TEXT PROVIDED:

>>>

# Kernel 4.7.0 and nouveau driver breaks most consolefonts

## pking

After upgrading to 4.7.0, I found that most console fonts did not display correctly -- I usually use sun12x22, for instance, and on the framebuffer this no longer displays the underscore for the cursor, and leaves dashed-line artifacts all over the screen.  Similarly, larger sizes of terminus or termsyn were not drawn correctly.  I finally found that ter-16n is acceptable,  but I'd like to know what happened and how to get sun12x22 back again.

For what it's worth this is on a ThinkPad W510 with 1920x1200 native resolution.  I haven't seen anyone else report this issue, so it may be something local to my hardware.

Any ideas?  Thanks.

----------

## chithanh

You could bisect between kernel 4.6 and 4.7 to find the offending commit, if that commit is related to nouveau then report this at https://bugs.freedesktop.org/

Is only the internal (LVDS?) display affected, or also external monitors?

----------

## irafiral

It is not something with your local hardware.

I use nouveau and font sun12x22 for console on a desktop with two different displays.

I have the described issue on both displays when booting with kernel 4.6.5, but I have it not when booting with kernel 4.6.4.

So I guess kernels >= 4.6.5 affected and something is wrong or new in nouveau kernel code.

<<<

BRIEF A: Reproduce the passage from the thread about console fonts under kernel 4.7.0, starting at "You could bisect" and ending at "with kernel 4.6.4.".
BRIEF B: In the thread about console fonts under kernel 4.7.0, which font does the first post say is acceptable after the upgrade?

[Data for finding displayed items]
>>>

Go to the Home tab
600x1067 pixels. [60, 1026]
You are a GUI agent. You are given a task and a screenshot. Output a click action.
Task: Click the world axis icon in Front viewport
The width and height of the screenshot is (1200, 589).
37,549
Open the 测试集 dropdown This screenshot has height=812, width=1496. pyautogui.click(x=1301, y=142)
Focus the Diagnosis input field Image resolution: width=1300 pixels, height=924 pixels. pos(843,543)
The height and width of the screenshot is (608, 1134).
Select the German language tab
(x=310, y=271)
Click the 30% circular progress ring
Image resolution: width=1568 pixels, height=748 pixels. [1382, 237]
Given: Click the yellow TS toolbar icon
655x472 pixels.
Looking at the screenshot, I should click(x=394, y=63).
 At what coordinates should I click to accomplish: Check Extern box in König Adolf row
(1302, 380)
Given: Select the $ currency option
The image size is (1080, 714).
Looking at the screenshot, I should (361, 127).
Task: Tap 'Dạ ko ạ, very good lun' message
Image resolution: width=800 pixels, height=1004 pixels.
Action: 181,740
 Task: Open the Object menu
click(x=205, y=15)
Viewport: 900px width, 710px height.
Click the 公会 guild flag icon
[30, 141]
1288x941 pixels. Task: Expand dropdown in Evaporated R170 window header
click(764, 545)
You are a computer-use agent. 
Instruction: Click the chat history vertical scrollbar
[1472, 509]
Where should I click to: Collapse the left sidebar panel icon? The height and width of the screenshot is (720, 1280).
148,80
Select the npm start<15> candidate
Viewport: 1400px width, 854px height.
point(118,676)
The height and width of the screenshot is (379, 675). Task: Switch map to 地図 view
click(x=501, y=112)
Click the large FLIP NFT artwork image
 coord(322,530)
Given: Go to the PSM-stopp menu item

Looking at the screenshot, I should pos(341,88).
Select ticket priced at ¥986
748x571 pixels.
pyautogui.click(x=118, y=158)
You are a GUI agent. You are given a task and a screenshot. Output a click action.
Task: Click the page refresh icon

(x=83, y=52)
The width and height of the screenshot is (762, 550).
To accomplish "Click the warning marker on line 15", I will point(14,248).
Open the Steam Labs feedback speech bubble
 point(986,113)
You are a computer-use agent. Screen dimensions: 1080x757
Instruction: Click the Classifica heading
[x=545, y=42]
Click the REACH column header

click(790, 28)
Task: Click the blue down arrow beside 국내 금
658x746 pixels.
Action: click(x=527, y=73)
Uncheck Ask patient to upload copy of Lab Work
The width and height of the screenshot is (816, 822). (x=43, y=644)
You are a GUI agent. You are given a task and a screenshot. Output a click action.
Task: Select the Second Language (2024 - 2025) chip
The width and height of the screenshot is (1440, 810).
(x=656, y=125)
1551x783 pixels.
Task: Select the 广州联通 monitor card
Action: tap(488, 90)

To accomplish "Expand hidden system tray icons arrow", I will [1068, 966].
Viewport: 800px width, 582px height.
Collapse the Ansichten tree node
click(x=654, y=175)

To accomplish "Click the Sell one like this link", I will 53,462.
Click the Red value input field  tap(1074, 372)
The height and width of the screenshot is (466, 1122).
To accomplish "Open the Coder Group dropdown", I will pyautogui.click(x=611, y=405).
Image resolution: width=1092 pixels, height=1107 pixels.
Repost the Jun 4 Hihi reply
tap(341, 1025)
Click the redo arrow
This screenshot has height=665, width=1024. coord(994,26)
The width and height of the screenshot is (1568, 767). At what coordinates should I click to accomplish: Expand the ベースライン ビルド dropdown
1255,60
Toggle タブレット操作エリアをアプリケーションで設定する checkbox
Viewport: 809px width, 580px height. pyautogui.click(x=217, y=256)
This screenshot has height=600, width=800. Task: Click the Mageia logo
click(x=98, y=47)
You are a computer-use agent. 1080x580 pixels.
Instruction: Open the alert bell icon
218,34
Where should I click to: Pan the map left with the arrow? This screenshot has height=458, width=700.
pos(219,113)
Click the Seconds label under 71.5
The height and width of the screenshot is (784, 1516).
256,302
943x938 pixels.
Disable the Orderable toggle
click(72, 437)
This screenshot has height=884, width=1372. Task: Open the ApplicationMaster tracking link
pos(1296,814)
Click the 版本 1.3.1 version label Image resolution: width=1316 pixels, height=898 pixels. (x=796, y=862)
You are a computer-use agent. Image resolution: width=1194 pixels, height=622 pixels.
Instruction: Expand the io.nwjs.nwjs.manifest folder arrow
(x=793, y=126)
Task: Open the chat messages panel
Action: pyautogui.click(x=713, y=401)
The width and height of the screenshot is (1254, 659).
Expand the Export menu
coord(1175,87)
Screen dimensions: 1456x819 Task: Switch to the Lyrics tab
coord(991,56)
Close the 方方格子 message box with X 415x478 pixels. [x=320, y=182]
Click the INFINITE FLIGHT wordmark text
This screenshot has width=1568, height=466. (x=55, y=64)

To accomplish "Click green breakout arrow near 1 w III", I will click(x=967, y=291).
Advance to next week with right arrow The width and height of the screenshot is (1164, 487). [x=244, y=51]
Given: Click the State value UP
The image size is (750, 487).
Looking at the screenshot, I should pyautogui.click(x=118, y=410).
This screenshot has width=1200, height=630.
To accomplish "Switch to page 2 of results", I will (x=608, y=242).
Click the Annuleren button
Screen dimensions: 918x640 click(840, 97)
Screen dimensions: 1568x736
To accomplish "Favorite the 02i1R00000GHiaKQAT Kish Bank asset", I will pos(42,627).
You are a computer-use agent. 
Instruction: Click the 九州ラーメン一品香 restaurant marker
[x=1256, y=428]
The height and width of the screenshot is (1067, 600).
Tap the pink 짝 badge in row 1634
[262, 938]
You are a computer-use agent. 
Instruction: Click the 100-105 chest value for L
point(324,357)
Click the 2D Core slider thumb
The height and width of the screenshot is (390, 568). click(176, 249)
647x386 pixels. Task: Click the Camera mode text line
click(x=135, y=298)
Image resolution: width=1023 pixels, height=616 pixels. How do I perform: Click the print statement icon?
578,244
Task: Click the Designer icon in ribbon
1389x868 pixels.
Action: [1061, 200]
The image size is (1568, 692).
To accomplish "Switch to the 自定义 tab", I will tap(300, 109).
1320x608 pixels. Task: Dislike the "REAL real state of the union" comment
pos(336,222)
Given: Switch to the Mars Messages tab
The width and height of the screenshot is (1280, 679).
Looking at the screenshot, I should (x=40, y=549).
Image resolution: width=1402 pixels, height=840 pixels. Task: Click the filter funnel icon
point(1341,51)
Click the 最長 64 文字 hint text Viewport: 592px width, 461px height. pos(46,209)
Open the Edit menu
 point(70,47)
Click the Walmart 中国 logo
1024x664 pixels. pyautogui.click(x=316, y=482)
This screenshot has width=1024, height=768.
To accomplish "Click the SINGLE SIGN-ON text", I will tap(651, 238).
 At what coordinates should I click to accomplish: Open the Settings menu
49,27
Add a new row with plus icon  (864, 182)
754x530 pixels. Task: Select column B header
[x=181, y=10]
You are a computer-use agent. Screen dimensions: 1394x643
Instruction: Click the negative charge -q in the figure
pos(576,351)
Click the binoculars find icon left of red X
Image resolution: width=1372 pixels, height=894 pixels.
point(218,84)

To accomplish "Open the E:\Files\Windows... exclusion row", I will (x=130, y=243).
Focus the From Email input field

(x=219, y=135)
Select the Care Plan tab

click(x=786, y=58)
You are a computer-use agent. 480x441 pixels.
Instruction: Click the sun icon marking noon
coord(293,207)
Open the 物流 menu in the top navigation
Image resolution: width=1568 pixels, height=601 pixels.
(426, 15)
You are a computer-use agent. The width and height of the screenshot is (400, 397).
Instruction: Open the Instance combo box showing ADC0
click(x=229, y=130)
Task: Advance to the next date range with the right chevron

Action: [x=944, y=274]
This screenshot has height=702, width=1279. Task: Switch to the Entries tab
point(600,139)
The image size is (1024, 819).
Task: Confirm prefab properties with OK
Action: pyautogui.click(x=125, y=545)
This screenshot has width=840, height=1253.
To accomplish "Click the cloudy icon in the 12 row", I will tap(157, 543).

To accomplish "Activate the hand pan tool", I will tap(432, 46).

<<<

FINISHED ANSWER A:
You could bisect between kernel 4.6 and 4.7 to find the offending commit, if that commit is related to nouveau then report this at https://bugs.freedesktop.org/

Is only the internal (LVDS?) display affected, or also external monitors?

----------

## irafiral

It is not something with your local hardware.

I use nouveau and font sun12x22 for console on a desktop with two different displays.

I have the described issue on both displays when booting with kernel 4.6.5, but I have it not when booting with kernel 4.6.4.

FINISHED ANSWER B: ter-16n